With a reverence, he motioned his guest towards the door.

“You will at least let me bear you company, Baron?” Ludovic asked. “Our ways lie together, and I shall not rest until I know the Princess is safe.”

“I shall be honoured,” Rollmar answered. “If your Majesty will take some refreshment, while I speak a parting word with the Duke.”

Rollmar was all suavity when he rejoined Ludovic; and, at the head of some four-score men, they set out at a smart pace for Teufelswald.

CHAPTER XXIV
THE COUNT AND RUPERTA

A MAN of Count Irromar’s abnormal cunning and insight had little difficulty in guessing something very near the truth about his captives. They were ladies of rank, Ludovic had told him, and he could quite believe it. Indeed the information jumped with a shrewd suspicion already in his head, which, however, naturally stopped far short of the real truth. Tracing in his mind the probabilities of the affair, he constructed an elopement, a pursuing party, a sudden uniting of opposite interests, resulting in the parley he had held from the window. It all fitted in with absolute exactness; the circumstantial plausibility was so great that he decided he could accept and act upon supposition as certainty. With this intent he next evening presented himself once more before Ruperta. A certain urgent business which claimed him had prevented an earlier interview.

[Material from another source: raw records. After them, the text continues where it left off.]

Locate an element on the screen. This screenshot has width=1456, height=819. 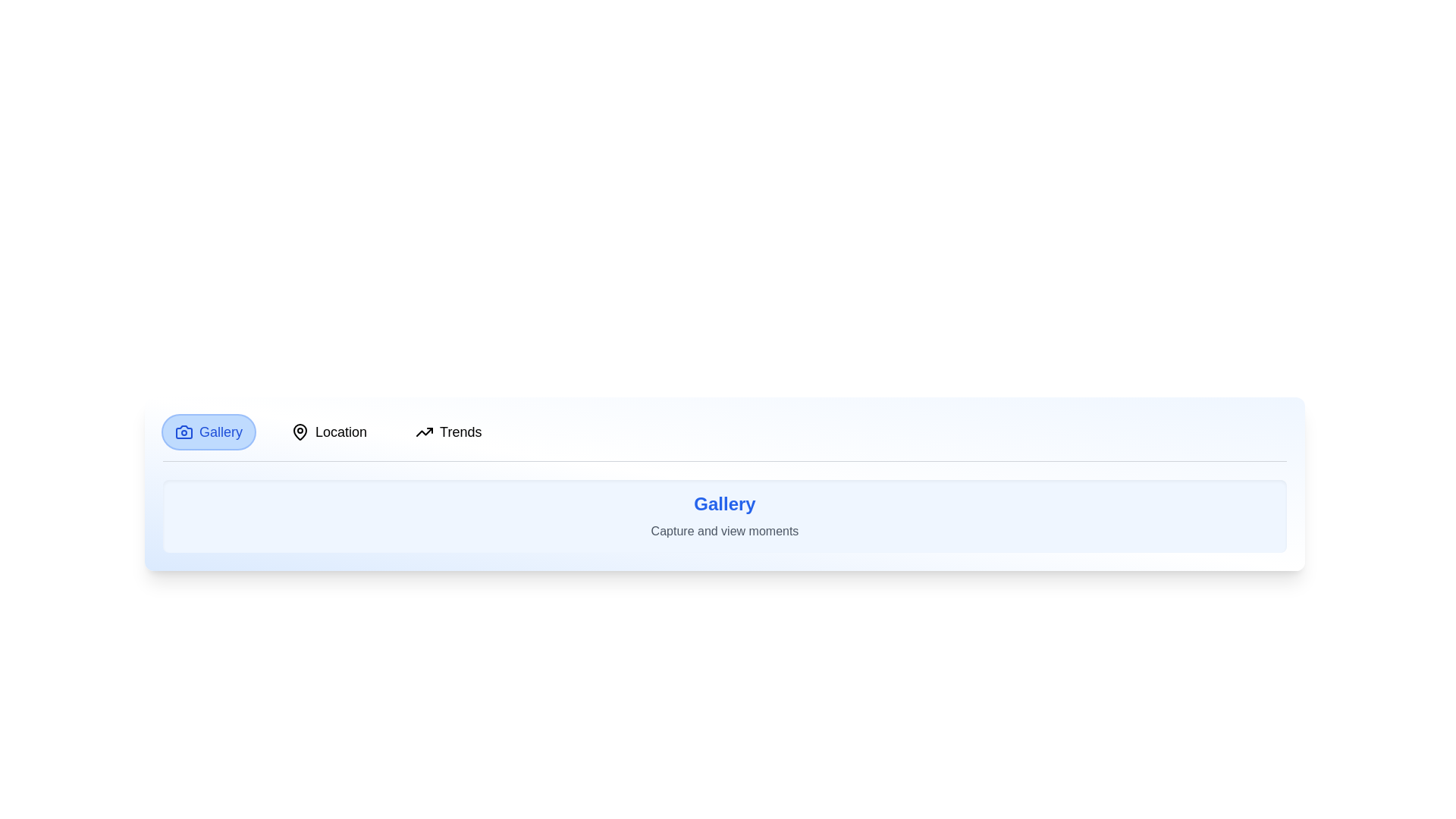
the Trends tab is located at coordinates (447, 432).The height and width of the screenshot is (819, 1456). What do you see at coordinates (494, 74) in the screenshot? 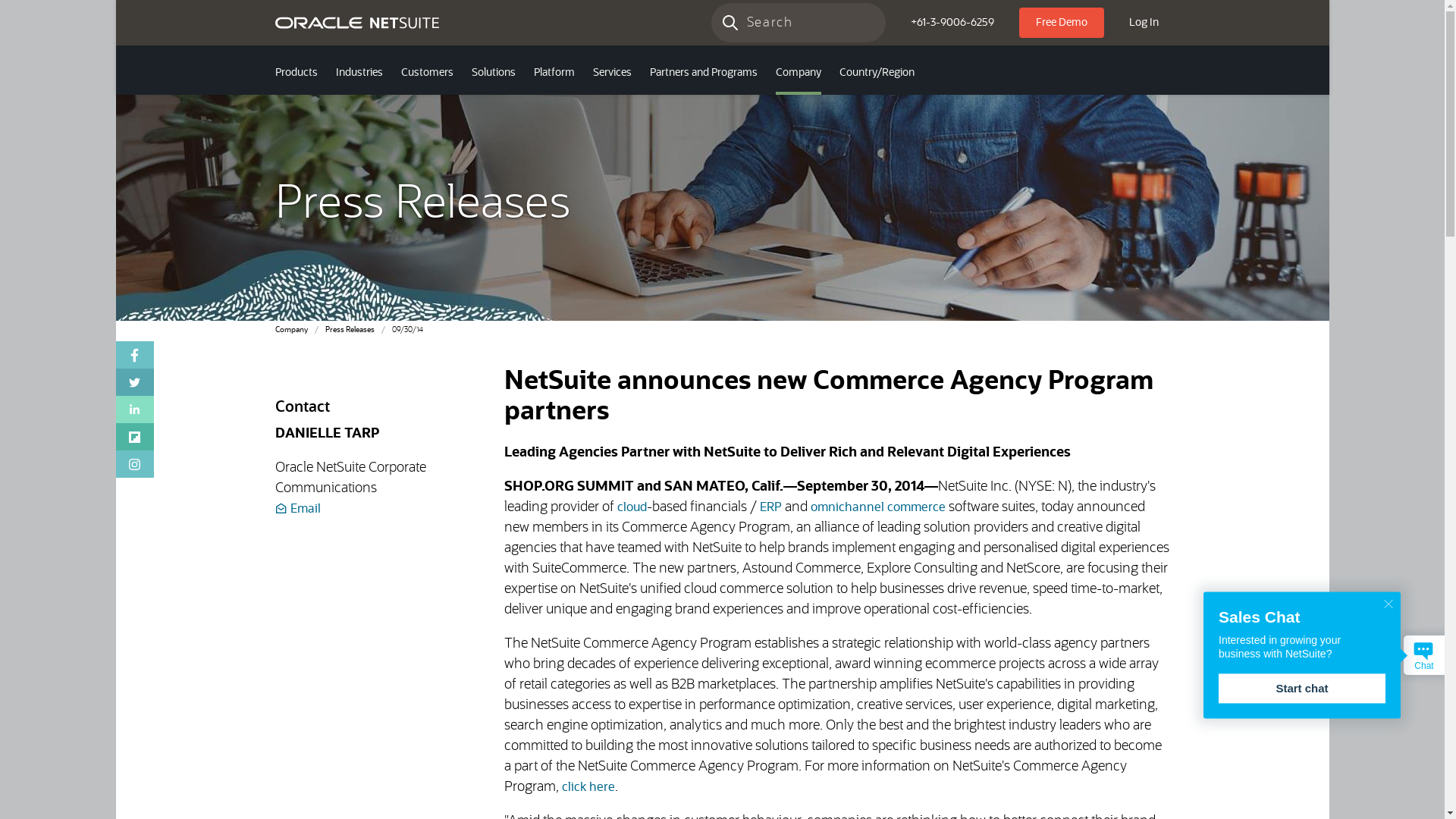
I see `'Solutions'` at bounding box center [494, 74].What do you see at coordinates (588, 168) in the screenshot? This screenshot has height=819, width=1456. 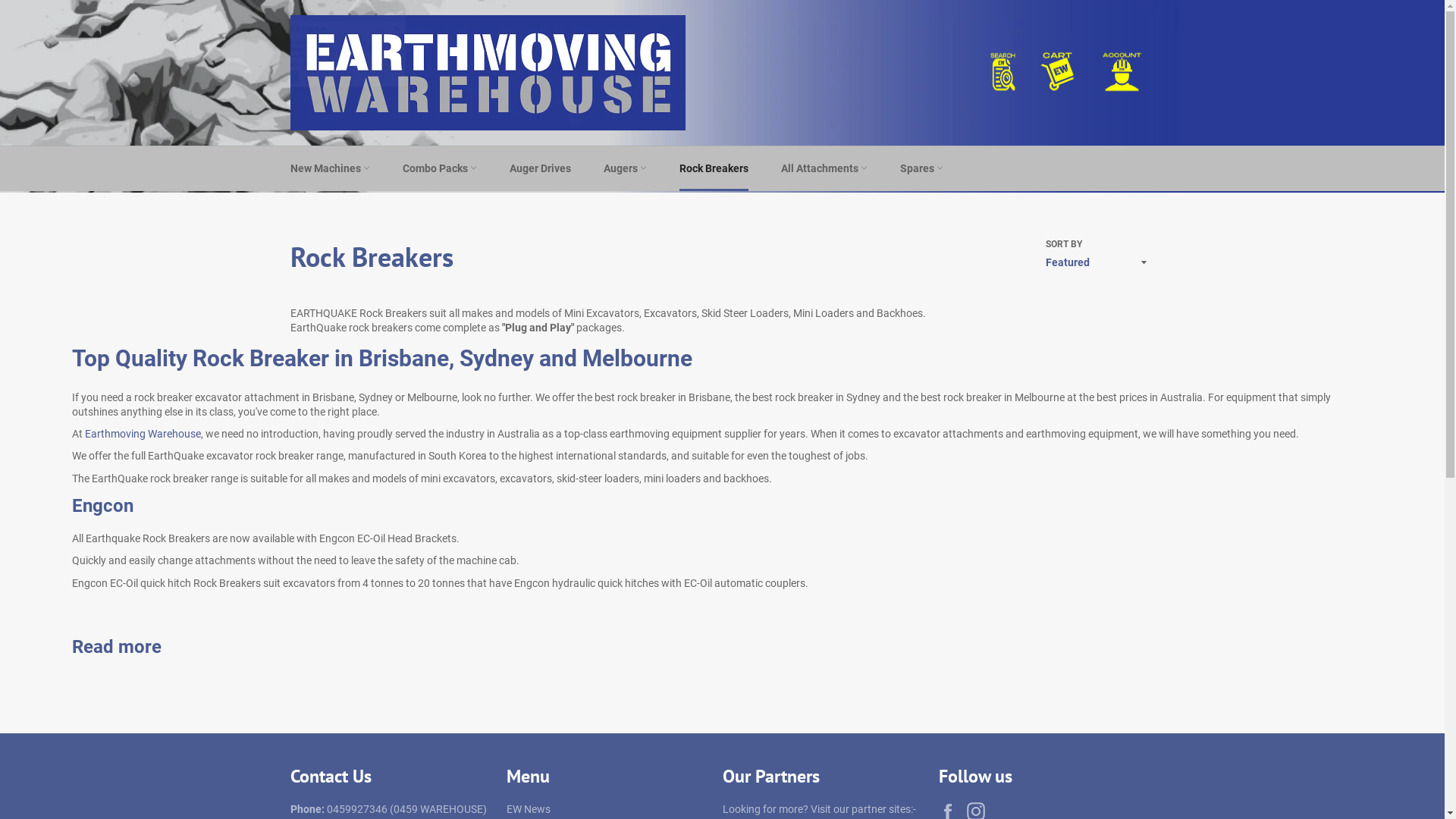 I see `'Augers'` at bounding box center [588, 168].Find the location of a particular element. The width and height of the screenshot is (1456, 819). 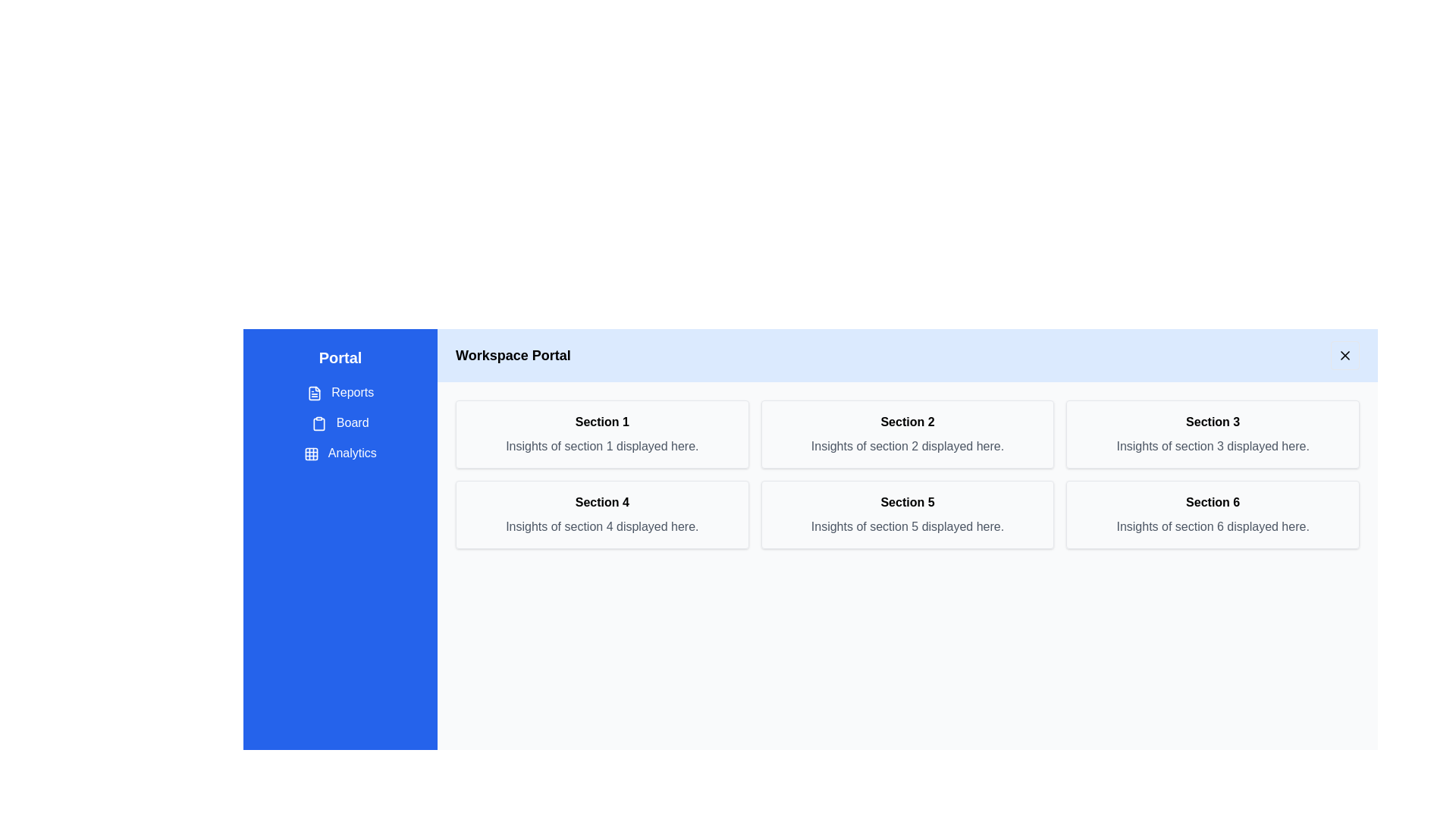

“It is as well that I have kept you safe under my roof, gracious Fräulein,” he began, with almost apologetic deference. “You have thereby escaped, if not danger, at least a disagreeable encounter.”

Ruperta’s mood had grown, during these long hours, to one of proud resentment. Fear, for herself at least, she did not know. The great effect the situation had upon her was to fill her with an almost maddening, because futile, indignation. In her treatment at the Count’s hands she saw nothing but a shameful outrage; the actual danger in which she stood scarcely occurred to her. Her fearlessness left her self-reliant, and a self-reliant woman is to herself indeed a tower of strength. As for her captor and host, she told herself that she saw through his deceit, and as for his brute strength, why—she was a woman. It was scarcely conceivable, at any rate in her experience, that this man could resort to any brutality in order to coerce her.

She replied to him, with disdainful resentment, “What may that be, Count?”

Her tone suggested that she was prepared to disbelieve whatever he might be going to tell her; but he ignored his unpromising reception.